2016
Melvas letztes Abendmahl
Oktober 2016


Betrachtungen

Melvas letztes Abendmahl

Die Verfasserin lebt in Utah.

„Möchtest du versuchen, vom Abendmahl zu nehmen?“, fragte ich meine Mutter, die im Sterben lag.

sacrament with elderly woman

Illustration von Christopher Thornock

Meine Mutter ist vor kurzem verstorben. Sie wurde 92 Jahre alt. Sie war im Krankenhaus, als die Ärzte feststellten, dass sie nichts mehr für sie tun konnten, außer es ihr bis zu ihrem Tod so erträglich wie möglich zu machen.

Wir bereiteten gerade alles dafür vor, sie nach Hause zu holen, als zwei Priestertumsträger aus einer Gemeinde in der Nähe hereinkamen und fragten, ob meine Mutter vom Abendmahl nehmen wolle. Zuerst lehnte ich dankend ab. Meine Mutter konnte kaum schlucken. Doch dann sagte ich: „Ach, warten Sie mal. Ich frage sie doch lieber selbst.“ Ich beugte mich nah an ihr Ohr heran und sagte: „Zwei Priestertumsträger sind hier. Möchtest du versuchen, vom Abendmahl zu nehmen?“ Mit schwacher, aber deutlicher Stimme antwortete sie: „Ja.“

Nachdem das Brot gesegnet war, nahm ich ein Stück aus der Schale, brach ein kleines Bröckchen ab und legte es ihr vorsichtig in den Mund. Sie kaute es eine Weile. Leise entschuldigte ich mich bei den Männern, dass es so lange dauerte, doch sie versicherten mir, es sei schon in Ordnung. Nach dem zweiten Gebet nahm ich einen kleinen Becher Wasser und hielt ihn an ihre Lippen. Sie nahm nur einen kleinen Schluck, aber ich war überrascht, wie gut sie das Wasser hinunterbekam.

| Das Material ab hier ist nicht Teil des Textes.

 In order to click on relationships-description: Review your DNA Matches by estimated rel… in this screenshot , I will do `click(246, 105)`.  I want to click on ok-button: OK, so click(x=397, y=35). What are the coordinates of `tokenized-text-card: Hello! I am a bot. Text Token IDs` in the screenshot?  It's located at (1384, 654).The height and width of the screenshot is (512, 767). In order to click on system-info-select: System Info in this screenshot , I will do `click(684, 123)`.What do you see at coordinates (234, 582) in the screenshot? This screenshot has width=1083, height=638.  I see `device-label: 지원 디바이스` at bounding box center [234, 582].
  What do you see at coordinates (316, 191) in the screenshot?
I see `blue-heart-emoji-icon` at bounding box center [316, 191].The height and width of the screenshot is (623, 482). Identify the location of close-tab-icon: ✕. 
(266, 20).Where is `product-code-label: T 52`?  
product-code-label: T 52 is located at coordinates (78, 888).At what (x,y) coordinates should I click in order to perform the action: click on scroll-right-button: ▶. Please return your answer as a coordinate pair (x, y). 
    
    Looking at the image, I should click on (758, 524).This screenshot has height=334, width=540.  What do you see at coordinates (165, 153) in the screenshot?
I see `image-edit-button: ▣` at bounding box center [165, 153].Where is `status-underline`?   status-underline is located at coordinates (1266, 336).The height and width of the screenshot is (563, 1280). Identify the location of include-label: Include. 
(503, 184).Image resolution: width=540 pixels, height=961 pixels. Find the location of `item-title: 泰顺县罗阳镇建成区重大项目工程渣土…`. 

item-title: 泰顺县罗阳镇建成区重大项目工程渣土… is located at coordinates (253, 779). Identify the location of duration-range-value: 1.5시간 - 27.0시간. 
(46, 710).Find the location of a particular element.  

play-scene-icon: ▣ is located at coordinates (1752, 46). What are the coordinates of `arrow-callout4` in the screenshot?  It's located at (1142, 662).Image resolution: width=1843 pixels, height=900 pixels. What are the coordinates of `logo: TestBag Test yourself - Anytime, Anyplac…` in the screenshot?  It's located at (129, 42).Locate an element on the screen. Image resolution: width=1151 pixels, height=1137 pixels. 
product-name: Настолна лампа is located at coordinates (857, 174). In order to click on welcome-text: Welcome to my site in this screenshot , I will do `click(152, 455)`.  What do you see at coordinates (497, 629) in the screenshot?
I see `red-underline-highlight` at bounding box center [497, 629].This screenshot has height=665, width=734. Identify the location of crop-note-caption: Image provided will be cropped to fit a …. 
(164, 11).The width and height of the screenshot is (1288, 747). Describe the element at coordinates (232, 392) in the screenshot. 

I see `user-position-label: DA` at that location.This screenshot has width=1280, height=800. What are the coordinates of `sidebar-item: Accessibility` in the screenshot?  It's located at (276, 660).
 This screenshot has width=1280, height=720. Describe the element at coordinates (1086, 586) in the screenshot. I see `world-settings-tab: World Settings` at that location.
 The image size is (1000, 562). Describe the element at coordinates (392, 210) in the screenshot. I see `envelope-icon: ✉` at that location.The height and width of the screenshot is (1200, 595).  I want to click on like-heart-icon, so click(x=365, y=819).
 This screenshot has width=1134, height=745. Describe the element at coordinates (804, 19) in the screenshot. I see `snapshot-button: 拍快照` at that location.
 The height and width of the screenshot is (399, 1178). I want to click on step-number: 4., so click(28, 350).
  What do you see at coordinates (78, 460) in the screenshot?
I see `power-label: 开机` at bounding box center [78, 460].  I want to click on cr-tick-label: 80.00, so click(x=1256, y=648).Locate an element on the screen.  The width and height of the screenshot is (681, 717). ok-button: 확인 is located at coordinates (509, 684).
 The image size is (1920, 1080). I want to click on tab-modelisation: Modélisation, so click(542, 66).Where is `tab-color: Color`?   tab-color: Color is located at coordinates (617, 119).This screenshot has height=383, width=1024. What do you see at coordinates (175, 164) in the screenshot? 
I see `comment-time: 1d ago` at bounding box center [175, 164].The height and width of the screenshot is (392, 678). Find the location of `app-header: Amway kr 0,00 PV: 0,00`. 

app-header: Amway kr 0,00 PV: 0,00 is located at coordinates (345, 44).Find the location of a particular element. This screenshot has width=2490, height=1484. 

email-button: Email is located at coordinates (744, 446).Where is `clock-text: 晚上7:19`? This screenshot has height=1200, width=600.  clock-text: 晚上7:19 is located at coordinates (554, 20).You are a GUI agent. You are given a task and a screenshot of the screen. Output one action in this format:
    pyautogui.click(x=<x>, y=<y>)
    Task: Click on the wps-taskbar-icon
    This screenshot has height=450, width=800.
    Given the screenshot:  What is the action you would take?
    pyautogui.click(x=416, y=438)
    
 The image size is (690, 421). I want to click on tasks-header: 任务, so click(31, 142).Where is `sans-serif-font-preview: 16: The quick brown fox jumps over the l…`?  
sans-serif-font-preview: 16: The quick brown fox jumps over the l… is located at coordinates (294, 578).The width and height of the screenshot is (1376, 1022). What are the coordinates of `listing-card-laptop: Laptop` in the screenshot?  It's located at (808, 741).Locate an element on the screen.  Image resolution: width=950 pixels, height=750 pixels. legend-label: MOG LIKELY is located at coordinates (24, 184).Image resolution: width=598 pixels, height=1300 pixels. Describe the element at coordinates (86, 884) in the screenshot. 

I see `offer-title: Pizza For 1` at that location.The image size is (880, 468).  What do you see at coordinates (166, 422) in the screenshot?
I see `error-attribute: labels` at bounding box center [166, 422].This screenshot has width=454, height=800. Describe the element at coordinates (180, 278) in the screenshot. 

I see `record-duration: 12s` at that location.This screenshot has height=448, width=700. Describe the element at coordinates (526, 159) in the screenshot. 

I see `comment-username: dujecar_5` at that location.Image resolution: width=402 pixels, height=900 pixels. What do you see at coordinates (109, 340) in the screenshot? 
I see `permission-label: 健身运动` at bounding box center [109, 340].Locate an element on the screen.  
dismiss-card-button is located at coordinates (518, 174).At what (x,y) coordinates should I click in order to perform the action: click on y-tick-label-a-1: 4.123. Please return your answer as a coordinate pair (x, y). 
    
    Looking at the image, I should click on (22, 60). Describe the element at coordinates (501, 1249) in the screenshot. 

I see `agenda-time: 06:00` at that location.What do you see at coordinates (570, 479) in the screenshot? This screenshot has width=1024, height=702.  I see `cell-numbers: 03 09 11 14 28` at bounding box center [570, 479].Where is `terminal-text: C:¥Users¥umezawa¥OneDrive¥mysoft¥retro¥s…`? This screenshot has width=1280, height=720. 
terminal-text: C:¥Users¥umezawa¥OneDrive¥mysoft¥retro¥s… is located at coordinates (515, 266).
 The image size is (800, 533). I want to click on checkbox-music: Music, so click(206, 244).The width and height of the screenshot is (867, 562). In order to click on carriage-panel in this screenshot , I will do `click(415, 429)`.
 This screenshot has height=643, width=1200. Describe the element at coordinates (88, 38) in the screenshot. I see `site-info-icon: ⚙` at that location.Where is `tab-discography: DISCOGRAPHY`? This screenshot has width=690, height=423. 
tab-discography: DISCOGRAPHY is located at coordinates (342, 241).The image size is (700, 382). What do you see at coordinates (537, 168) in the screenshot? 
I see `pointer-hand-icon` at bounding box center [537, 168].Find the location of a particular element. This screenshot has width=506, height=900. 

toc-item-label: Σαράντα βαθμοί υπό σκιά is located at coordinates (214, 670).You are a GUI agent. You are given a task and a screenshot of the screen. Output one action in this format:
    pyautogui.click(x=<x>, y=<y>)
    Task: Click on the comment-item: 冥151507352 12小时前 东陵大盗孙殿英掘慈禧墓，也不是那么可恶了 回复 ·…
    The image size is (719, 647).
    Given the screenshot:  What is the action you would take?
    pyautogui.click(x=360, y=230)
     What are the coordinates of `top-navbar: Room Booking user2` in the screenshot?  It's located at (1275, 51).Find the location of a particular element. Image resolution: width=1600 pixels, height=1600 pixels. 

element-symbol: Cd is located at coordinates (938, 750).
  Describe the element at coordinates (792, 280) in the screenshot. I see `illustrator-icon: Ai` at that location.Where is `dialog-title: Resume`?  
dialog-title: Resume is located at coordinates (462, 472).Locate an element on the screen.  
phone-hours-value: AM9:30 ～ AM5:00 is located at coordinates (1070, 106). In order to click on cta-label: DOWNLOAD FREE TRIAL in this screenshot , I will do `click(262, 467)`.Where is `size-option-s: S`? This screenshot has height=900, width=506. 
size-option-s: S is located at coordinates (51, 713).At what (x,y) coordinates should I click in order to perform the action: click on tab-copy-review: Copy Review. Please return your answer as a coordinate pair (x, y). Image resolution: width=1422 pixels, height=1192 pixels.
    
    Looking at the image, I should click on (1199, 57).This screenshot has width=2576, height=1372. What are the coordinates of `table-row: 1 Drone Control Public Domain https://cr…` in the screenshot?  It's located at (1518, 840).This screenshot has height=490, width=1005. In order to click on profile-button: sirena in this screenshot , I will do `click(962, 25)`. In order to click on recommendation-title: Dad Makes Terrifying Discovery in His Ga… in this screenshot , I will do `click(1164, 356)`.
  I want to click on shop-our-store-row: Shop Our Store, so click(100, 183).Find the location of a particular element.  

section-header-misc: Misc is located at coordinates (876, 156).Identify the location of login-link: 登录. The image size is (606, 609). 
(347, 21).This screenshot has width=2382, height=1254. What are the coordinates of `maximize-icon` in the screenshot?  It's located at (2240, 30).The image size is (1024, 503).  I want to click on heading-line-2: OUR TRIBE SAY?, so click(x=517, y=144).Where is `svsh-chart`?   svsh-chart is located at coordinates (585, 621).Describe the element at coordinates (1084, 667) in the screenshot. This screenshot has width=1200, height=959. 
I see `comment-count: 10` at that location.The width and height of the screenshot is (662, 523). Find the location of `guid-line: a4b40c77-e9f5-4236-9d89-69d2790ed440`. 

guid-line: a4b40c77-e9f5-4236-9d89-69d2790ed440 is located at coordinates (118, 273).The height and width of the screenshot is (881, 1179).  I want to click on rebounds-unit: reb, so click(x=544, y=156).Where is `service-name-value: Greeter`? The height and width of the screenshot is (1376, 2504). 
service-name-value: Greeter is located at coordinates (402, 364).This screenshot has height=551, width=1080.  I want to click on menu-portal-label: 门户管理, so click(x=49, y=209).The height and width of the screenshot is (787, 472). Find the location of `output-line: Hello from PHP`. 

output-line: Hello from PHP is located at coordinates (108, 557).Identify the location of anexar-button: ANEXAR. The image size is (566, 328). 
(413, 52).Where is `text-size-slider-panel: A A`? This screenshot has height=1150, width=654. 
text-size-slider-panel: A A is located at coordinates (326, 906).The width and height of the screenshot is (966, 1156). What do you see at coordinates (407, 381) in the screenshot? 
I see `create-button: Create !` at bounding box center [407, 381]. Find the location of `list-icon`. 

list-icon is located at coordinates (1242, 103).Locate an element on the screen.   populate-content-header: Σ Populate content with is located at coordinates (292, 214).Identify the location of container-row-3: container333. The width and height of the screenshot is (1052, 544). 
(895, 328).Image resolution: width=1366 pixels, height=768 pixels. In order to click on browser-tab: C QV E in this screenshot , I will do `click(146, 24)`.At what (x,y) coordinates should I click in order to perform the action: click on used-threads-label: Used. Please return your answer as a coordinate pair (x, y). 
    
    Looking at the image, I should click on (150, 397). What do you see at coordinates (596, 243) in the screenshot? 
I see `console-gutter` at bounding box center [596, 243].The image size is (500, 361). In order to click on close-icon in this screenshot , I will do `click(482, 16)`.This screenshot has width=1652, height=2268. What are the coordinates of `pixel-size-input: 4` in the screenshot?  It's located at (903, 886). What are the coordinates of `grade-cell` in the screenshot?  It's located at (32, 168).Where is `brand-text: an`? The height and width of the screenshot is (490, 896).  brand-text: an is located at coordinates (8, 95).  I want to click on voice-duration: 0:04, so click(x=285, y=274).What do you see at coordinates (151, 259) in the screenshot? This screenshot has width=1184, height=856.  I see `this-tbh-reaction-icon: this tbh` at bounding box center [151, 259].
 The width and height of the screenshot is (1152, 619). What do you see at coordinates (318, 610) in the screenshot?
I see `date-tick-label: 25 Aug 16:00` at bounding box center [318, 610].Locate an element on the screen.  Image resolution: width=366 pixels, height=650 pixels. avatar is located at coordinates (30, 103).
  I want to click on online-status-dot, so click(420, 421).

Ich dankte den Brüdern, und sie gingen ins nächste Zimmer. Etwa eine Stunde später verstarb meine Mutter ganz friedlich.

In den Tagen darauf wurde mir bewusst, welch heiligen Augenblick ich da mit meiner Mutter hatte erleben können. Ihre letzte Handlung in diesem Leben war, dass sie vom Abendmahl genommen hatte. Ihr letztes Wort war „Ja“: Ja, sie wollte vom Abendmahl nehmen. Ja, sie wollte „ein reuiges Herz und einen zerknirschten Geist“ als Opfer darbringen (3 Nephi 9:20). Ja, sie wollte den Namen Jesu Christi auf sich nehmen und versprechen, immer an ihn zu denken. Ja, sie wollte den Heiligen Geist empfangen. Das Letzte, was sie zu sich nahm, waren die Symbole des Abendmahls.

Wie süß muss dieses letzte Abendmahl doch für sie gewesen sein! Wie lebendig muss sie sich doch in Christus gefühlt haben, obwohl sie zu schwach war, sich zu bewegen oder zu sprechen! Wie dankbar muss sie doch für seine erlösende und helfende Macht gewesen sein, die sie in den letzten Augenblicken ihrer Erdenreise trug und ihr Hoffnung auf ewiges Leben schenkte!

Mögen wir jede Woche, wenn wir vom Abendmahl nehmen, dankbar für die Gelegenheit sein, unsere Bündnisse zu erneuern und Vergebung und Gnade zu verspüren, und uns weiter bemühen, unserem Vater im Himmel und seinem Sohn Jesus Christus ähnlicher zu werden. Dann können Brot und Wasser für uns – so wie es bestimmt für meine Mutter gewesen ist – „süßer als alles Süße … und reiner als alles Reine“ sein (Alma 32:42).